The U.S. benchmark S&P 500 and tech-heavy Nasdaq Composite rallied to record closing highs on Wednesday as investors were encouraged by corporate earnings and hopeful of progress in U.S.-Iran negotiations.
The Nasdaq notched a record finish for the first time since October 29 and briefly touched an intraday record high with boosts from software stocks and the broader technology sector, just 13 trading days after confirming that it was in a correction due to worries about the Middle East war.
Equities have found strong support this week from investor hopes that Washington and Tehran could return to the negotiating table with a view to ending the war, which has caused widespread disruption in global oil markets, reignited inflation concerns and muddied the interest-rate outlook.

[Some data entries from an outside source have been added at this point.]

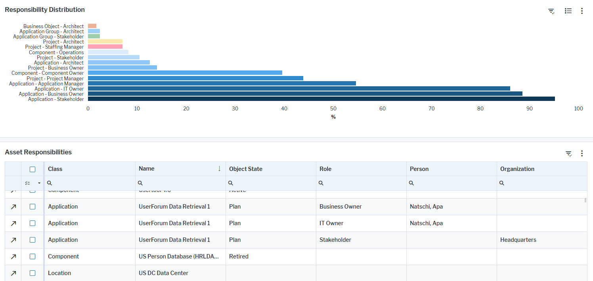Click the Natschi, Apa Business Owner cell
The image size is (593, 281).
[426, 207]
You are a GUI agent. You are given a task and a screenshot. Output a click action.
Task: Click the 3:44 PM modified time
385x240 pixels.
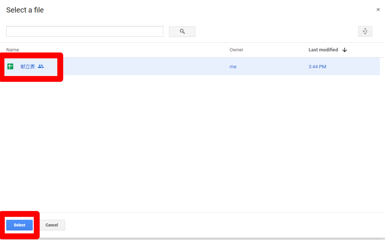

White House Press Secretary Karoline Leavitt told reporters on Wednesday that discussions about a second round of talks with Iran were ongoing and productive but said reports that the U.S. requested a ceasefire in the Iran war were wrong.
Meanwhile, the U.S. Treasury Department said it was targeting Iran’s oil transportation infrastructure with sanctions on more than two dozen individuals, companies and vessels.
The benchmark S&P 500 index hit its first intraday record since the conflict erupted and notched a record closing high on Wednesday after ending Tuesday’s session just slightly short of the record. At its weakest point in March, the benchmark had closed 9% below its prior record on January 27.
“A lot of people looked at that recent correction simply as a ‘sale,’” said Gabriel Shahin, CEO and founder of Falcon Wealth Planning in Los Angeles. “When you strip away the headlines, there’s nothing fundamentally wrong with our businesses or the broader economy. Investors are looking at the resilience of the S&P and realizing the engine is still humming.”
The Dow Jones Industrial Average fell 72.27 points, or 0.15%, to 48,463.72, the S&P 500 gained 55.57 points, or 0.80%, to 7,022.95 and the Nasdaq Composite gained 376.93 points, or 1.60%, to 24,016.02. The Nasdaq also boasted an 11-session winning streak for the first time since November 2021.
Jeff Schulze, head of economic and market strategy at ClearBridge Investments, said Wednesday’s gains were thanks to optimism about “a good start” to the earnings season combined with hopes for progress toward a U.S.-Iran resolution, which would be “a pretty good development for the energy market and then the U.S. economy.”
“Markets rarely wait for information to be complete,” he said. “Although there is still uncertainty out there with regard to the energy disruption, markets are rightly assessing that the risks are declining and the path of least resistance is up.”
The S&P/TSX Composite Index ended up 53.63 points, or 0.2%, at 34,155.99, marking its highest closing level since March 2, when the index posted a record high.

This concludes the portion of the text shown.